I had the most interesting challenge come up today. Well, okay it was a conversation, but I took the outcome as a personal challenge. Most people I work with know that I am a font and the guardian extraordinaire of a plethora of useless factoids and information.   In fact, I get teased for it a lot, to the point where I sometimes just throw a tidbit out there to see the reaction I get. I guarantee one day someone I work with will be watching Jeopardy and will know the answer because of something I’ve said. Like knowing what arachibutryophobia is…

ANYWAY…. A co-worker just helped her parents move and was describing the new furniture that was purchased for the dining room.  My co-worker was explaining how the buffet had to be positioned off center because of a vent, to which I replied that my sideboard was off center in my dining room. My co-worker gave me a quizzical look and said, “Aren’t they the same thing? A buffet and a sideboard?”  And thus, my challenge was born!

So, dear readers, if you ever wanted a brief, internet research based* explanation of the etymology of your dining room furniture, search no further! Because I have nothing better to do on a rainy afternoon than provide you with this useless fascinating information.

Apparently a “sideboard” is the family of furniture which includes any piece used as storage and display. By that definition, most media centers that have storage are probably also considered a sideboard.

my sideboard which holds more liquor than wealth or silver

my sideboard which holds more liquor than wealth or silver

So a buffet is actually defined as a small sideboard to store dishes, linens, and serve food. As you know, buffet also refers to a way to serve food en masse, also known as a Smörgåsbord (which is a Swedish meal made up of a bunch of cold dishes all served on the same table buffet-style, but the word is now used in English to portray a variety of options). The use of the word buffet apparently comes from 16th century France, referring to a display of wealth (like silver and crystal) as well as the furniture it is displayed on.

a buffet sideboard, from overstock.com

Then there is also a credenza! Typically made of wood with a center section flanked by glass doored sections on either side, credenza comes from the 16th century Italian where it was used as a verb, meaning the sampling/tasting of drink and food by a servant to make sure it wasn’t poisoned before serving to noblemen. Basically, it’s a buffet but you can see in. And don’t forget it’s also a sideboard!

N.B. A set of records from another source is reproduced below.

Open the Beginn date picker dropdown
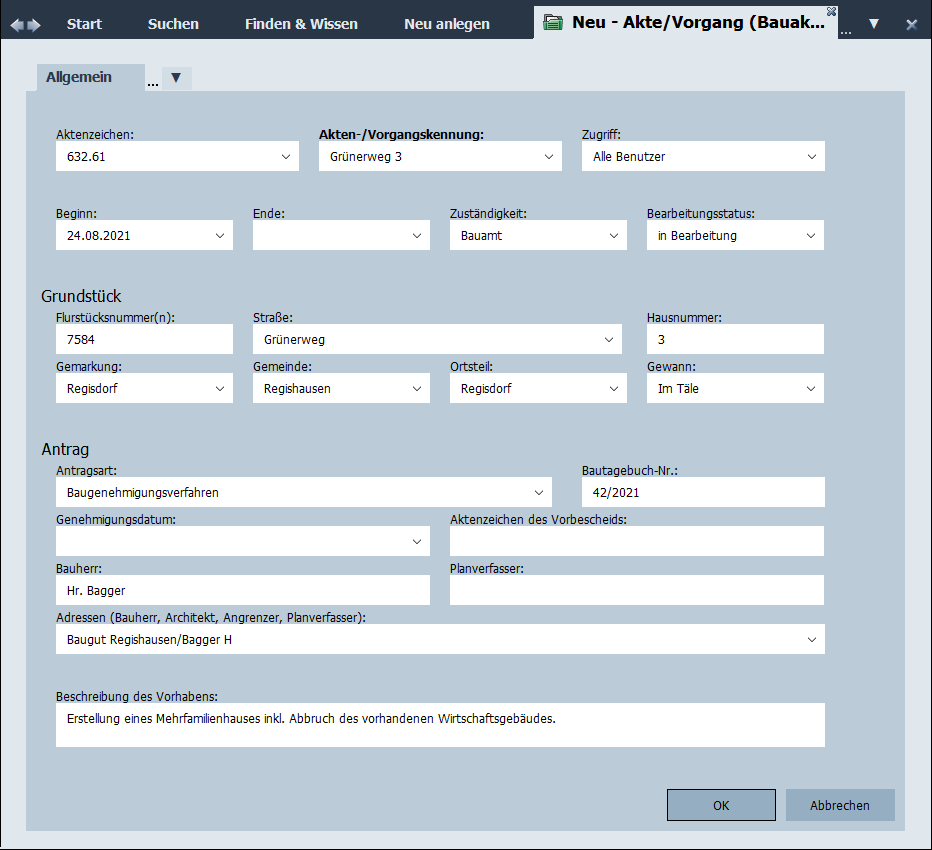(220, 236)
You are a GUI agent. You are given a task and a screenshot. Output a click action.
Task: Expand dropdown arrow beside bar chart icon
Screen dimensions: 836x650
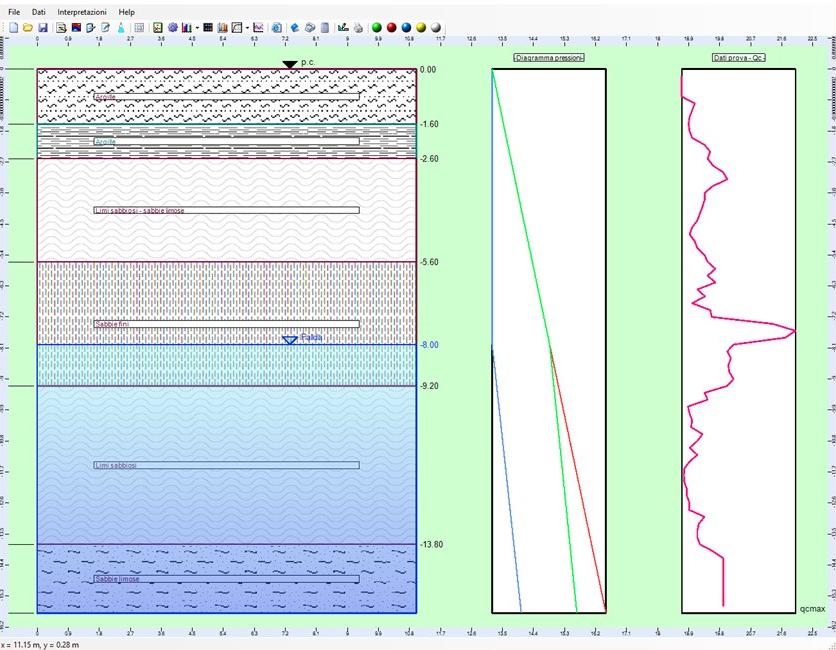click(197, 28)
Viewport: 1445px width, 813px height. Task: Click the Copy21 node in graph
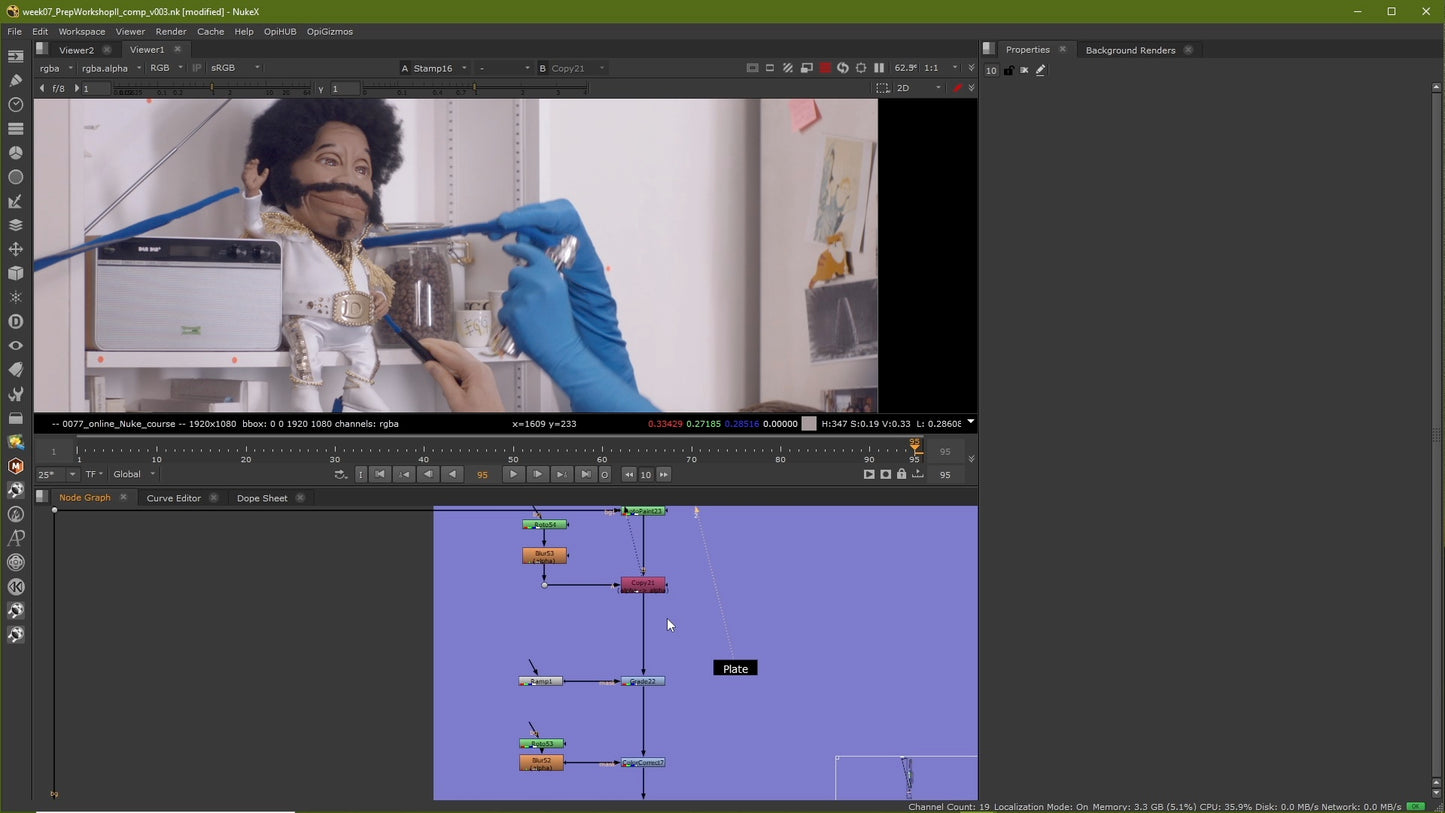[643, 584]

Oh and don’t leave out the breakfront! I’ve always wondered why it was called that, and assumed it was because the front is usually glass and easily broken.  But nope! It’s a piece of furniture with a curve, typically tall, and the curve of the center section is “broken” by extending forward from the sections on the side.

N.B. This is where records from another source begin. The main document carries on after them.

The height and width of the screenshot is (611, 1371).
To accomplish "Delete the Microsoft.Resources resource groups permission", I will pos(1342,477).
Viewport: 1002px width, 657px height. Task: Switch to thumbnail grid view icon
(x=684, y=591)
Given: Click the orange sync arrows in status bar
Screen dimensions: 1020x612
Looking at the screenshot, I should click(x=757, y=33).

a gorgeous example of a breakfront! from uantique.com

Similar to your breakfront is a hutch (also known as a Welsh dresser, kitchen dresser, pewter dresser, or china cabinet, AND very similar to a hoosier cabinet). A hutch is a cabinet that has drawers and a cabinet below, topped by a counter/surface/sideboard, along with a shelving unit above.  Originally, a piece of furniture like this was really just for utility, and commonly found in the kitchen. This is the place where you would prep your food, and then prepared food was put on your sideboard/buffet/credenza in your dining room. Sometimes there would be a long drawer just under the cabinet that was lined with tin so you could put cooked items to cool and sit before served. As time went on, the shelves went from storing food to and your every day plates to displaying the best-of-the-best crockery that you owned.

my dining room hutch

my dining room hutch

And do you have a drop leaf table in your dining room? It’s also known as an Irish Wake table or coffin table.  There is a fabulous article about it here, and I wouldn’t want to do it injustice by paraphrasing. Let’s just say that when it’s used as designed, you would NOT be eating off of it.

So, my dear friends, there is some additional knowledge that you probably didn’t need. I personally love knowing the back story to expressions and etymology of words.  Just ask me about soffits some day.

* Thank you to Wikipedia, Ask.com, This Old House, and a variety of other websites where I gleaned all this information.  It’s actually nice knowing what to properly call the things I own.